Texto de lectura:
▬▬▬▬▬▬▬▬▬▬

El mismo año, 1948, que la ONU adoptaba la Declaración Universal de Derechos Humanos, se iniciaba en Suráfrica un proceso legislativo basado en el racismo, en la doctrina asentada sobre el principio de que los pueblos sólo pueden alcanzar su pleno desarrollo en el aislamiento, libres de relación con otros, de su posible influencia y de la consiguiente contaminación. Una tras otra, se fueron aprobando leyes acordes al principio del apartheid (en afrikaans: estado, heid , de separación, apart ), que pretendían regular todos los aspectos de la vida, tanto pública como privada, de los ciudadanos en base al grupo racial asignado a cada uno por el Estado y privilegiando a los blancos.

De acuerdo con la teoría, se buscó reglamentar la clasificación racial; el grado de participación política de cada raza; los servicios religiosos a los que podía asistir cada uno; dónde tenía que vivir, con quién le estaba permitido casarse, con quién podía relacionarse y a quién podía ver; qué podía leer; a qué restaurante, cine, playa, pueblo o lugar podía ir; qué transporte podía utilizar; a qué puestos de trabajo podía acceder y qué bienes podía poseer...

Pero a la teoría se contraponía la realidad de un país cuya población era un combinado de profusos orígenes y culturas, en el que los africanos eran mayoría: san y khoikoi oriundos, descendientes de los emigrantes Nguni y Sotho llegados a la zona unos 300 años AC, de exploradores portugueses, de refugiados hugonotes holandeses y franceses, de esclavos angoleños y malayos, de conquistadores británicos, de forzados indios... que fueron arribando con el paso del tiempo.

Desde el principio, la promulgación de las leyes segregacionistas produjo un proceso antitético: cuanto más se esforzaba el legislador por redactar normas, que contemplasen todas las situaciones y ordenasen incluso las excepciones, creando así un complejo e intrincado entramado legal; cuanto mayor y más dura era la fuerza ejercida por el Estado para obligar a que se acatasen aquellas leyes, mayor, más amplia y más firme era la oposición.

Y fue la oposición continuada dentro y fuera del país --violenta, en unos casos, y no violenta, en otros-- de muchas personas e instituciones, de diversas culturas, procedencias y razas, la que finalmente acabó en 1994 con la legislación racista.

Once años después y a pesar de las reformas, aún son palpables las consecuencias de casi cinco décadas de discriminación: la pobreza sigue afectando a casi la mitad de la población y aunque no está restringida a ningún grupo racial, su incidencia es dispar: un 61% de los negros, un 38% de los mestizos; un 5% de los indios y un 1% de los blancos la padece.

▬▬▬▬▬▬▬▬▬▬

Material de estudio:
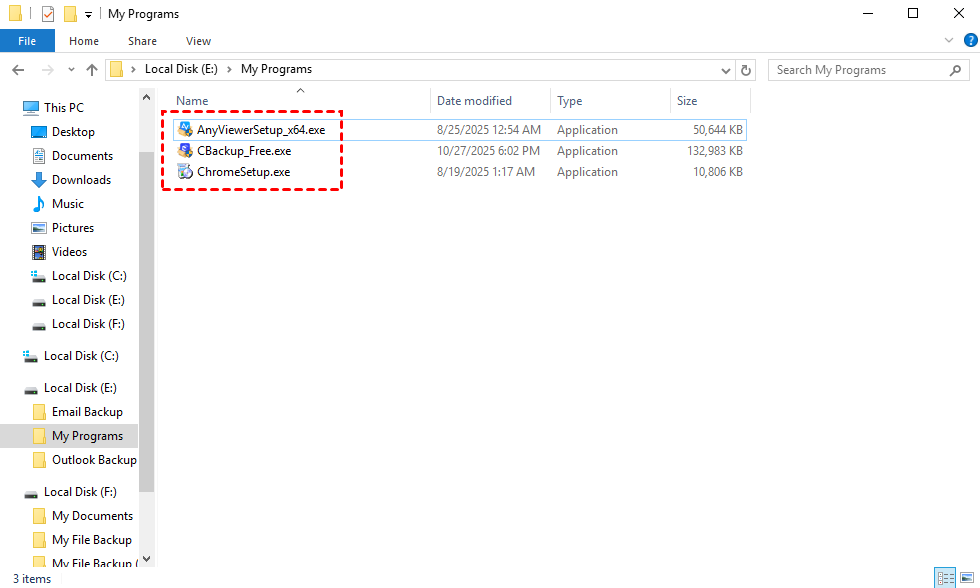Open the File menu
This screenshot has width=980, height=588.
[27, 41]
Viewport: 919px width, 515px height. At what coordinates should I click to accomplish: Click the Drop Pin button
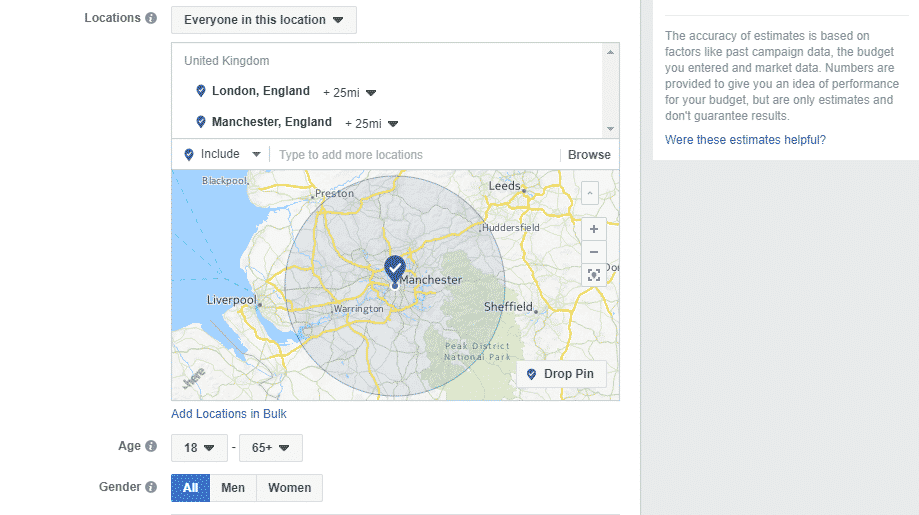click(560, 374)
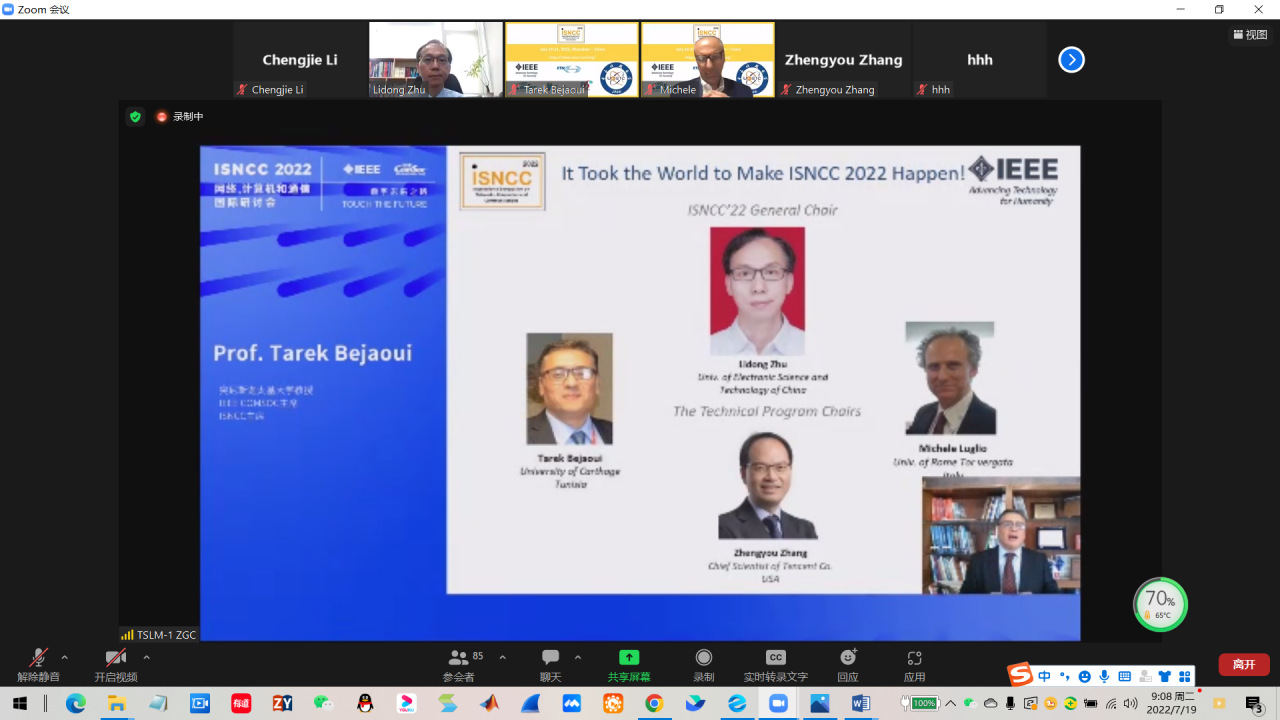Click the 70% temperature gauge overlay

[x=1159, y=604]
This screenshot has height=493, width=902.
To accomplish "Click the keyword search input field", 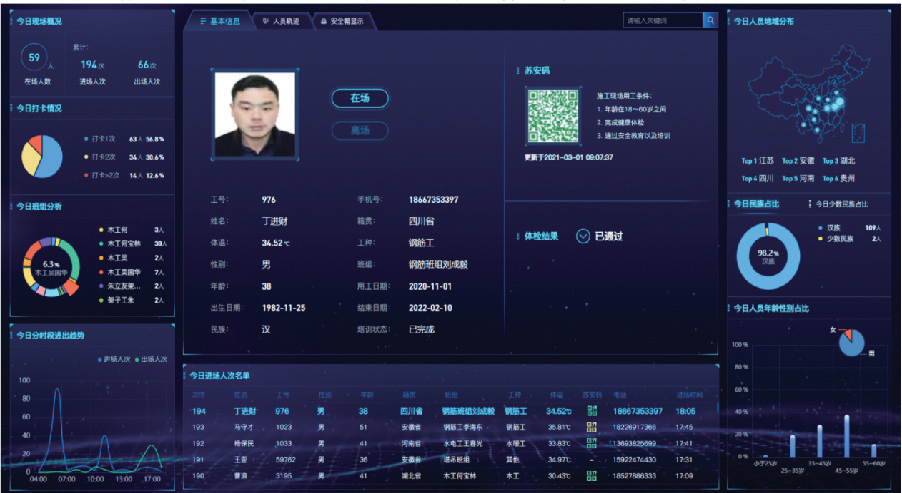I will [x=661, y=20].
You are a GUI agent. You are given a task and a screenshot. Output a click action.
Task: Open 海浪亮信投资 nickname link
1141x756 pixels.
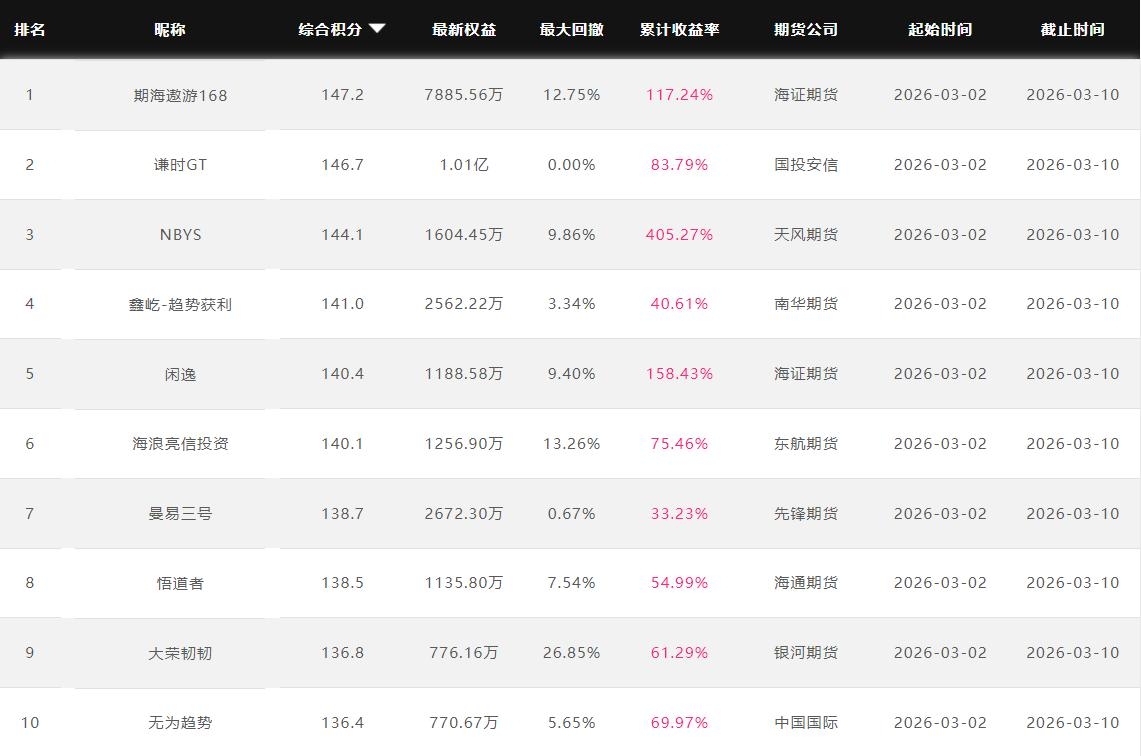[180, 444]
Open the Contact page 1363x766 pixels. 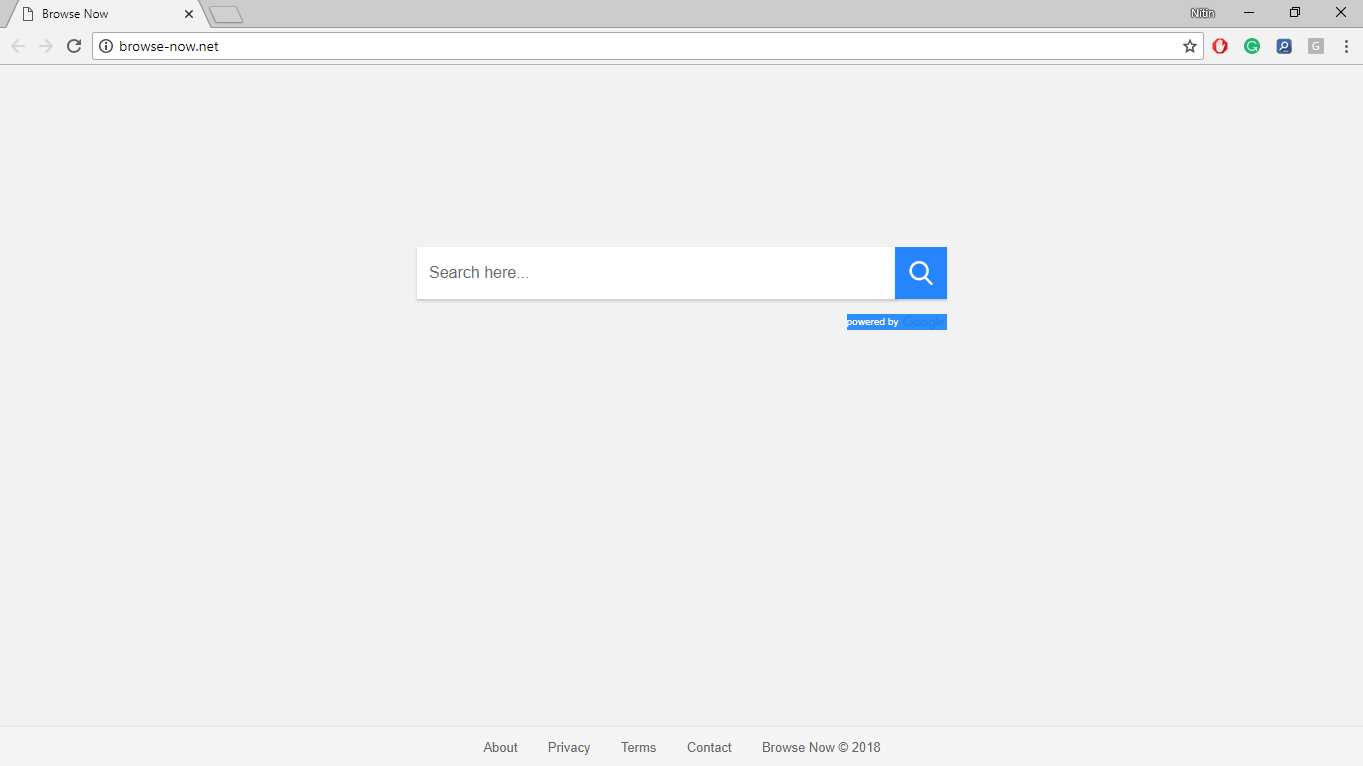(x=709, y=747)
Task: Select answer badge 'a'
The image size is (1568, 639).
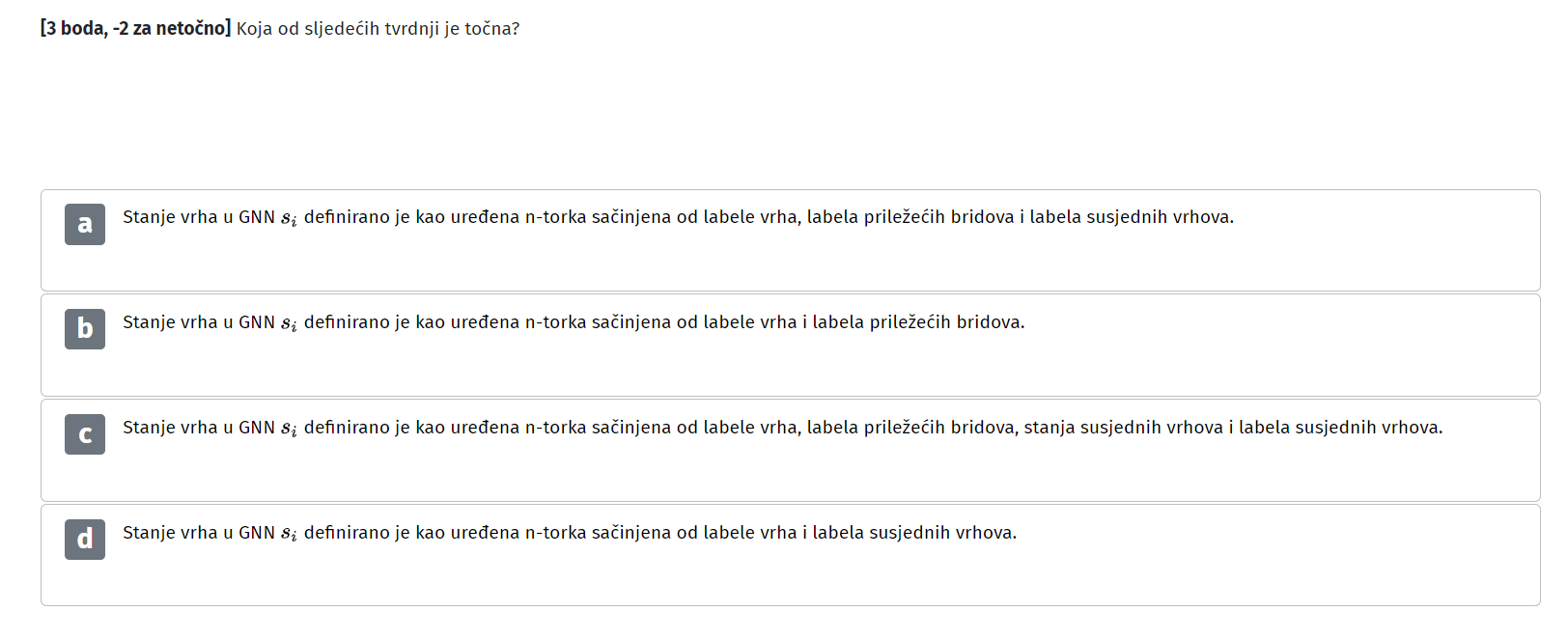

▬▬▬▬▬▬▬▬▬▬

Tarea 1: Enumera los grupos raciales que el texto sobre el apartheid menciona al dar cifras de pobreza, junto con el porcentaje de cada uno.
Tarea 2: Según el texto sobre el apartheid, ¿en qué año terminó la legislación racista en Suráfrica?
Tarea 3: Reproduce el fragmento del texto sobre el apartheid desde "El mismo año, 1948, que" hasta "a los blancos.".
Las filas son un material independiente del texto sobre el apartheid.

Respuesta esperada 1:
Negros: 61%
Mestizos: 38%
Indios: 5%
Blancos: 1%

Respuesta esperada 2: En 1994.

Respuesta esperada 3:
El mismo año, 1948, que la ONU adoptaba la Declaración Universal de Derechos Humanos, se iniciaba en Suráfrica un proceso legislativo basado en el racismo, en la doctrina asentada sobre el principio de que los pueblos sólo pueden alcanzar su pleno desarrollo en el aislamiento, libres de relación con otros, de su posible influencia y de la consiguiente contaminación. Una tras otra, se fueron aprobando leyes acordes al principio del apartheid (en afrikaans: estado, heid , de separación, apart ), que pretendían regular todos los aspectos de la vida, tanto pública como privada, de los ciudadanos en base al grupo racial asignado a cada uno por el Estado y privilegiando a los blancos.